As well as the InOF-1 material, two other isostructural host AlOF-1 and GaOF-1 were also prepared,7d–f and these possess a hydroxyl-functionalized 41 M2(OH2)(BPTC) helix chain (M = Al or Ga), whose sizes are ∼6.36 × 9.62 Å2 (Fig. 2b). DFT calculations were used to refine the crystal structure for the optimized InOF-1·4CO2 structures, and this shows that these adsorbed CO2 molecules interact with the cis2-OH groups in an end-on mode (Fig. 2c). The O⋯H distance (dI) between the entrapped CO2 molecule and the hydroxyl group (HOH) is 2.330 Å which indicates a relatively moderate to weak hydrogen bond (Table 1). The optimized C–O bond lengths in CO2 were 1.179 Å (hydrogen bonded end, C–O1) and 1.173 Å (free end, C–O2), and the ∠OCO bond angle was absolutely linear and had a value of 180°. For the coordination environment of each captured CO2 molecule, the hydrogen bonded O1 atom was also bolstered together by weak cooperative supramolecular interactions between the O1 atom and H atoms from biphenyl C–H groups (HCH, O⋯H = 3.242 Å and 3.276 Å for dIIa and dIIb, respectively, and each occurs twice, Fig. 2d). In this context, the dIIa and dIIb distances in the InOF-1·4CO2 and GaOF-1·4CO2 structure (dIIb = 3.202 Å) are slightly larger than that of the AlOF-1·4CO2 structure (dIIa = 3.124 Å, dIIb = 3.197 Å, see Table 1), which obviously indicates more strong interactions between the main MOF framework and the captured CO2 molecules in the AlOF-1 parent. A top view of the adsorbed CO2 molecule in the OH-functionalized in-based chain, a total of 5 H atoms (4 HCH atoms and 1 HOH atom) attract cooperatively with the O1 charge centres of the captured CO2 molecules in the tetragonal channel through the combination of the moderate to weak hydrogen bonds and the supramolecular interactions (Fig. 2e). As shown in Fig. 2c–e, the modest hydrogen bond between the O1 atom and the HOH atom from the M–OH moiety is highlighted in green, and the weak cooperative hydrogen-bond interactions between O1 and HCH H(dp) from the C–H groups are highlighted in pink for clarity and comparison.

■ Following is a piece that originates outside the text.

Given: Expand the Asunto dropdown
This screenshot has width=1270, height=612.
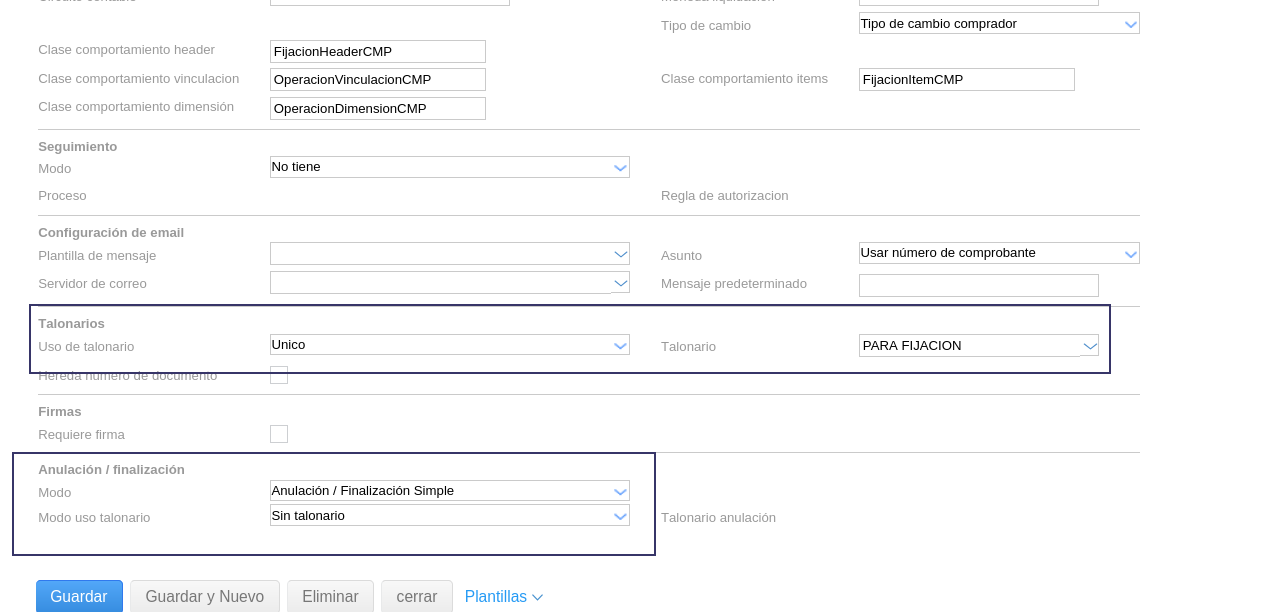Looking at the screenshot, I should pos(998,254).
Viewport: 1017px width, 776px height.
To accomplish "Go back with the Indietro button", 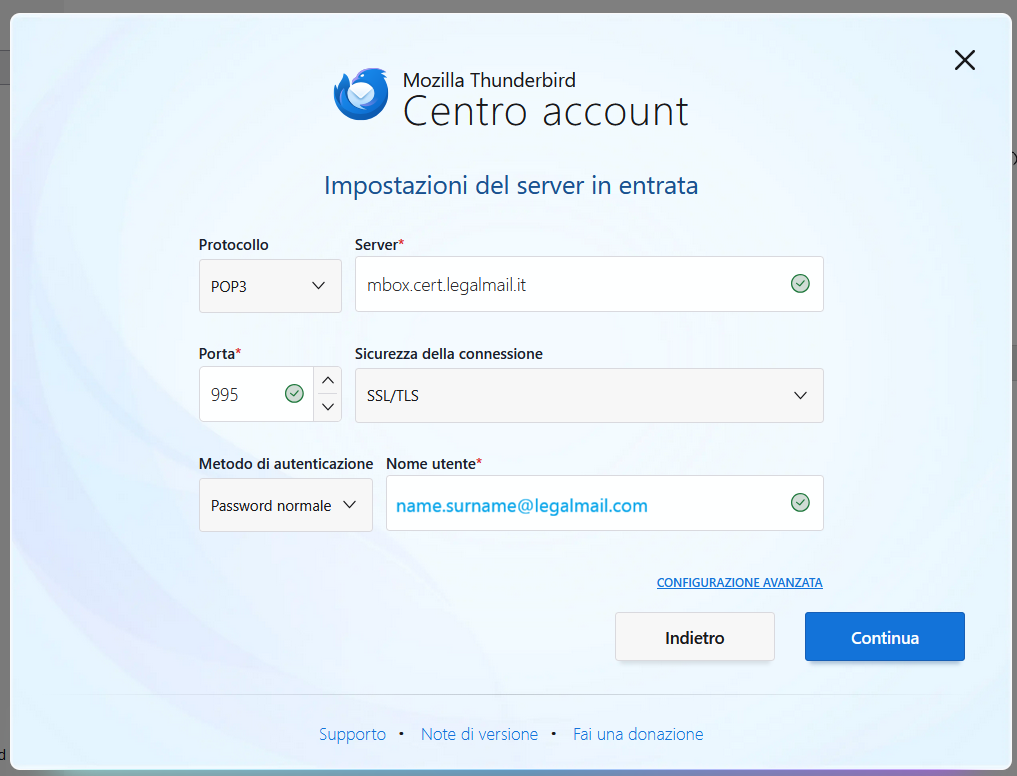I will pos(694,637).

Table 1 The specific bond is listed (in Å units) and the binding energy, zero point energy, thermal energy and binding enthalpy at 300 K (in kJ mol1)
Items AlOF-1·4CO2 GaOF-1·4CO2 InOF-1·4CO2
d C–O1 (Å) 1.178 1.176 1.179
d C–O2 (Å) 1.174 1.170 1.173
d I (Å) 2.487 2.289 2.330
d IIa (Å) 3.124 3.086 3.242
d IIb (Å) 3.197 3.202 3.276
ΔE (kJ mol−1) 17.078 15.970 15.953
ZPEC (kJ mol−1) 9.190 8.069 6.068
TEC (kJ mol−1) 35.827 32.663 27.077
ΔH (kJ mol−1) 78.341 65.568 60.215

However, in order to reveal the theory of the adsorption of CO2 in these three types of isostructures, the binding energy (ΔE), zero point energy correction (ZPEC), thermal energy correction (TEC) and binding enthalpy (ΔH) of AlOF-1·4CO2, GaOF-1·4CO2 and InOF-1·4CO2 were calculated.

The ΔE of CO2 is evaluated using the following equation:

 
ΔE = −EMOF·4CO2 + EMOF + 4ECO2(1)
in which EMOF·4CO2 is the total energy of the framework and the adsorbed CO2 molecule, EMOF and ECO2 are the energies of the framework and the CO2 molecule, respectively.

The ZPEC for a system is then calculated as:10

 
ZPEC = ZPEMOF·4CO2 − ZPEMOF − 4ZPEBCO2(2)
where MOF and CO2 are systems that are considered in isolation and then in combination as MOF·4CO2 to determine the change in ZPE that results from the systems being placed in the presence of one another.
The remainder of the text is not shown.